Já a projecção de Henrique Oliveira é que os internamentos vão continuar a aumentar, sendo o tecto máximo de 2750 doentes internados no total. Em UCI esse tecto máximo é de 240 pessoas. Mas Óscar Felgueiras alerta, em declarações ao PÚBLICO, que “há, de facto, uma diferença muito grande na trajectória do que são os internamentos gerais e no que são os internamentos em cuidados intensivos, onde a situação está particularmente controlada”.

“Em UCI nunca se atingiram os valores na ordem dos 179 doentes, que são os tais 70% das linhas vermelhas. É mesmo improvável de ser atingido e, nesse sentido, temos uma situação relativamente controlada”, nota Óscar Felgueiras.

Por fim, de acordo com a projecção de Carlos Antunes, o número de pessoas em isolamento, ou seja, quem está ainda a lidar com a doença e os contactos em vigilância pelas autoridades de saúde, poderá no início de Fevereiro chegar aos 1,5 milhões, o que perfaz um total de cerca de 15% da população portuguesa.

Também Óscar Felgueiras concorda que, uma vez que a “tendência da incidência ainda é de subida, é inevitável superar a fasquia de um milhão” de pessoas isoladas no país. “Apesar de tudo, diria que desse milhão uma grande percentagem não pode votar sequer”, ou seja, cerca de 30% desses isolados, que são pessoas com menos de 19 anos, sustenta.

Henrique Oliveira fez as contas e defende que serão cerca de 350 a 400 mil os eleitores em isolamento, excluindo-se já os abstencionistas, os menores de 18 anos e as pessoas gravemente doentes ou muito idosas. A última projecção indicava que este número poderia estar entre 180 e 250 mil potenciais eleitores em isolamento.

Campanha (quase) sem casos

Entre as principais figuras dos partidos em campanha eleitoral, apenas João Ferreira da CDU, que a par de João Oliveira foi definido como substituto de Jerónimo de Sousa devido à operação de urgência do secretário-geral do PCP, foi “atingido” pelo vírus. Ferreira regressa hoje à campanha da CDU numa viagem de eléctrico entre a Praça da Figueira e o Cais do Sodré, em Lisboa.

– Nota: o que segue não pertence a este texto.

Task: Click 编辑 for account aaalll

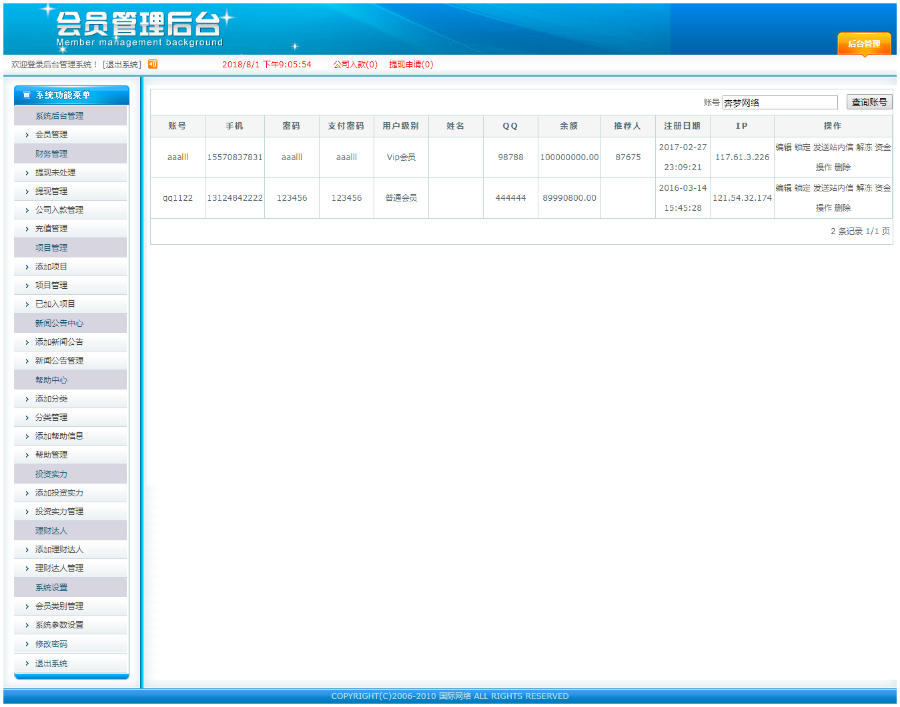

Já segundo fonte oficial da campanha do PSD, há três dias duas pessoas da equipa de imagem testaram positivo à covid-19, sendo estes os únicos casos numa campanha cujos intervenientes se testam diariamente. Do lado do PS e do Bloco, ainda sem baixas até ao momento, há também testagem regular. E na comitiva do CDS, que se testa diariamente, houve já dois casos, bem como outros dois entre os jornalistas que seguiam a campanha centrista.